El fallo considera acreditado que la información llegó a los periodistas desde la Fiscalía General del Estado, bien de forma directa o a través de un tercero, con pleno conocimiento y aceptación del fiscal general. Sin embargo, esta afirmación se sostiene sobre una fórmula deliberadamente ambigua que evita enfrentarse a un dato esencial: el periodista negó de forma expresa, bajo juramento, que el fiscal general fuera su fuente directa.

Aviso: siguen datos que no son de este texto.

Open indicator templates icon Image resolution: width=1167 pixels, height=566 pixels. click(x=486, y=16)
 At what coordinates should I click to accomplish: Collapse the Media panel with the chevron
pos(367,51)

Pese a ello, el tribunal opta por una reconstrucción alternativa de los hechos que no se apoya ni en prueba técnica concluyente ni en el testimonio directo del receptor de la información, lo que supone un desplazamiento probatorio de enorme gravedad desde la perspectiva del derecho a la información.
La omisión resulta especialmente problemática porque el testimonio de Campos era nuclear para esclarecer los hechos. En un procedimiento donde el elemento central del tipo penal es la transmisión de un correo electrónico a un periodista, la identificación del origen de la información, las circunstancias de su recepción y la secuencia temporal de los contactos no son detalles secundarios, sino el corazón mismo del enjuiciamiento. Un tribunal puede legítimamente discrepar de un testigo, pero no puede hacerlo sin explicitar las razones que le llevan a descartar su versión, y menos aún cuando se trata del único receptor directo del material presuntamente filtrado y de un profesional amparado por un derecho fundamental.

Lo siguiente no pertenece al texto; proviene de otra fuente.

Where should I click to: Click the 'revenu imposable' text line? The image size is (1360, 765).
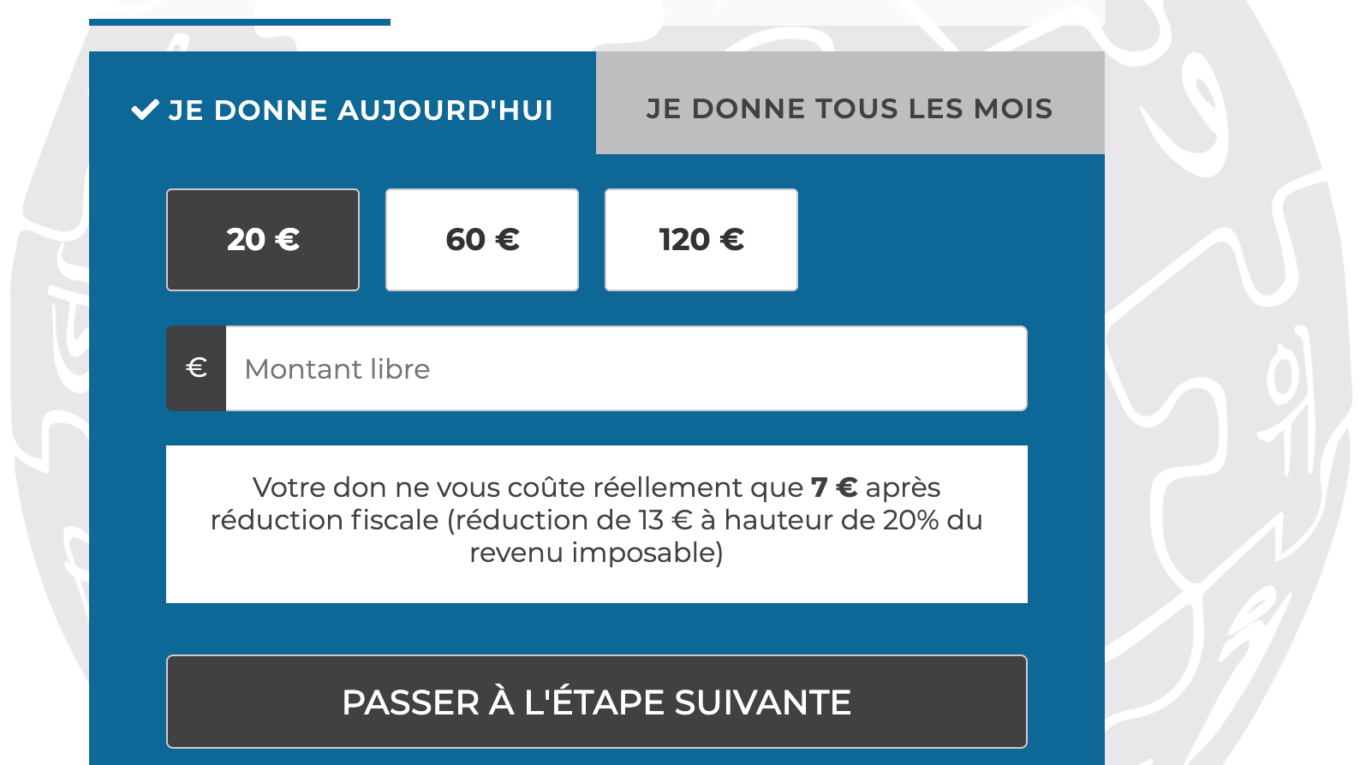(596, 552)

La sentencia, sin embargo, no explica por qué ignora su declaración ni por qué concede mayor valor a una inferencia judicial que a un testimonio directo. El mensaje implícito es inquietante: la palabra acreditada de un periodista carece de valor jurídico cuando contradice la hipótesis fáctica asumida por la Sala. Esta desvalorización choca frontalmente con la doctrina del Tribunal Europeo de Derechos Humanos, que ha reiterado que la protección del periodismo no se limita a impedir la revelación forzosa de las fuentes, sino que exige evitar cualquier actuación judicial que pueda tener un efecto disuasorio sobre la actividad informativa.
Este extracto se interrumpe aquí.